Exercise instructions = A word-for-word transcription of the records is required.

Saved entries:
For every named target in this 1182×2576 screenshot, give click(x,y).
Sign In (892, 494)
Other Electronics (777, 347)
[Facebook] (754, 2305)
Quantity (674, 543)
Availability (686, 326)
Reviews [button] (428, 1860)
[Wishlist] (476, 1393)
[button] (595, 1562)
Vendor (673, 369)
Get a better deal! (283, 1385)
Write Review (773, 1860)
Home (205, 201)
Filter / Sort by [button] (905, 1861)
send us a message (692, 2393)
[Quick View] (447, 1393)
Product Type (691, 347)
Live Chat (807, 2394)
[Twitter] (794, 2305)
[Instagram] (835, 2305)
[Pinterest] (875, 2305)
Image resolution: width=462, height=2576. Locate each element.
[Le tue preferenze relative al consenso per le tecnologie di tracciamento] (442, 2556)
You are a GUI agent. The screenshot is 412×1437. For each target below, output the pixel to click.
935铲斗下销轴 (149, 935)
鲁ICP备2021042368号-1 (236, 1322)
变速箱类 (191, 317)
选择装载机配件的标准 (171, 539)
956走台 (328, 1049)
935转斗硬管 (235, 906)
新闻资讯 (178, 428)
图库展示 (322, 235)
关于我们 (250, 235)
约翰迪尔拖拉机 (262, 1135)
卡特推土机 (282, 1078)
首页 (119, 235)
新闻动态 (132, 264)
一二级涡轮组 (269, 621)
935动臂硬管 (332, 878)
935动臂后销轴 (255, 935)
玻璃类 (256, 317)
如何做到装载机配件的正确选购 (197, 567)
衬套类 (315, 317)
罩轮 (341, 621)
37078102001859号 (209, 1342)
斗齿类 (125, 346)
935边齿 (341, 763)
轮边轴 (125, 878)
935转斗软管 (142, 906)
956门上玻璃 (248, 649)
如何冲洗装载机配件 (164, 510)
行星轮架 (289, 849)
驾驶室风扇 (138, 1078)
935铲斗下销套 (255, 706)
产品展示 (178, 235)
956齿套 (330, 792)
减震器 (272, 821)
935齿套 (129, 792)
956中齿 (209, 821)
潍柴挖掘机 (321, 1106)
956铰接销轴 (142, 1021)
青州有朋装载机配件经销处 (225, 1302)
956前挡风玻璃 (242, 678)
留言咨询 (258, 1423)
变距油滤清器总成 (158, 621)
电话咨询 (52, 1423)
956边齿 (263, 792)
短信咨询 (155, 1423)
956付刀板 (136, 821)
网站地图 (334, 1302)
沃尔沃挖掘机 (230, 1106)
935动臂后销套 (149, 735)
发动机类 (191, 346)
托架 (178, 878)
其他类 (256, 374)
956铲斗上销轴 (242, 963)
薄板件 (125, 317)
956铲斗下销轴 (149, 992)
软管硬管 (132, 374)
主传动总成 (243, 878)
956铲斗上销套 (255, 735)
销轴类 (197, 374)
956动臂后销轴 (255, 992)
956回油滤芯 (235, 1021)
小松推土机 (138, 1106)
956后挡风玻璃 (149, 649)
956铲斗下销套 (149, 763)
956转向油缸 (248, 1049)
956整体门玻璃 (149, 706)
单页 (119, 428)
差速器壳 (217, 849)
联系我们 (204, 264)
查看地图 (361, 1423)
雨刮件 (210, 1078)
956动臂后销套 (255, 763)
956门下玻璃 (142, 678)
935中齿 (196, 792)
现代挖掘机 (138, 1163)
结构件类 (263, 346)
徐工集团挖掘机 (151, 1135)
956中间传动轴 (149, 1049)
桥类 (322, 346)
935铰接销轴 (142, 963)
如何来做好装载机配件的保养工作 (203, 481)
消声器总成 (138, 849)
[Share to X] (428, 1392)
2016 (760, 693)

Result =
For every named target in this 1182×2576 screenshot, give click(x,y).
Sign In (892, 494)
Other Electronics (777, 347)
[Facebook] (754, 2305)
Quantity (674, 543)
Availability (686, 326)
Reviews [button] (428, 1860)
[Wishlist] (476, 1393)
[button] (595, 1562)
Vendor (673, 369)
Get a better deal! (283, 1385)
Write Review (773, 1860)
Home (205, 201)
Filter / Sort by [button] (905, 1861)
send us a message (692, 2393)
[Quick View] (447, 1393)
Product Type (691, 347)
Live Chat (807, 2394)
[Twitter] (794, 2305)
[Instagram] (835, 2305)
[Pinterest] (875, 2305)
Image resolution: width=462, height=2576. Locate each element.
[Le tue preferenze relative al consenso per le tecnologie di tracciamento] (442, 2556)
You are a GUI agent. The screenshot is 412×1437. For each target below, output the pixel to click.
935铲斗下销轴 (149, 935)
鲁ICP备2021042368号-1 (236, 1322)
变速箱类 (191, 317)
选择装载机配件的标准 (171, 539)
956走台 (328, 1049)
935转斗硬管 (235, 906)
新闻资讯 (178, 428)
图库展示 (322, 235)
关于我们 (250, 235)
约翰迪尔拖拉机 (262, 1135)
卡特推土机 (282, 1078)
首页 (119, 235)
新闻动态 (132, 264)
一二级涡轮组 (269, 621)
935动臂硬管 (332, 878)
935动臂后销轴 (255, 935)
玻璃类 (256, 317)
如何做到装载机配件的正确选购 (197, 567)
衬套类 (315, 317)
罩轮 (341, 621)
37078102001859号 (209, 1342)
斗齿类 (125, 346)
935边齿 (341, 763)
轮边轴 (125, 878)
935转斗软管 (142, 906)
956门上玻璃 (248, 649)
如何冲洗装载机配件 (164, 510)
行星轮架 (289, 849)
驾驶室风扇 (138, 1078)
935铲斗下销套 (255, 706)
产品展示 (178, 235)
956齿套 (330, 792)
减震器 (272, 821)
935齿套 (129, 792)
956中齿 (209, 821)
潍柴挖掘机 (321, 1106)
956铰接销轴 (142, 1021)
青州有朋装载机配件经销处 (225, 1302)
956前挡风玻璃 (242, 678)
留言咨询 (258, 1423)
变距油滤清器总成 (158, 621)
电话咨询 (52, 1423)
956边齿 (263, 792)
短信咨询 (155, 1423)
956付刀板 (136, 821)
网站地图 (334, 1302)
沃尔沃挖掘机 (230, 1106)
935动臂后销套 (149, 735)
发动机类 (191, 346)
托架 (178, 878)
其他类 (256, 374)
956铲斗上销轴 (242, 963)
薄板件 (125, 317)
956铲斗下销轴 (149, 992)
软管硬管 (132, 374)
主传动总成 (243, 878)
956铲斗上销套 (255, 735)
销轴类 (197, 374)
956动臂后销轴 (255, 992)
956回油滤芯 (235, 1021)
小松推土机 (138, 1106)
956后挡风玻璃 (149, 649)
956铲斗下销套 (149, 763)
956转向油缸 (248, 1049)
956整体门玻璃 (149, 706)
单页 (119, 428)
差速器壳 (217, 849)
联系我们 (204, 264)
查看地图 (361, 1423)
雨刮件 (210, 1078)
956动臂后销套 (255, 763)
956门下玻璃 (142, 678)
935中齿 (196, 792)
现代挖掘机 (138, 1163)
结构件类 (263, 346)
徐工集团挖掘机 (151, 1135)
956中间传动轴 (149, 1049)
桥类 (322, 346)
935铰接销轴 (142, 963)
如何来做好装载机配件的保养工作 (203, 481)
消声器总成 (138, 849)
[Share to X] (428, 1392)
2016 (760, 693)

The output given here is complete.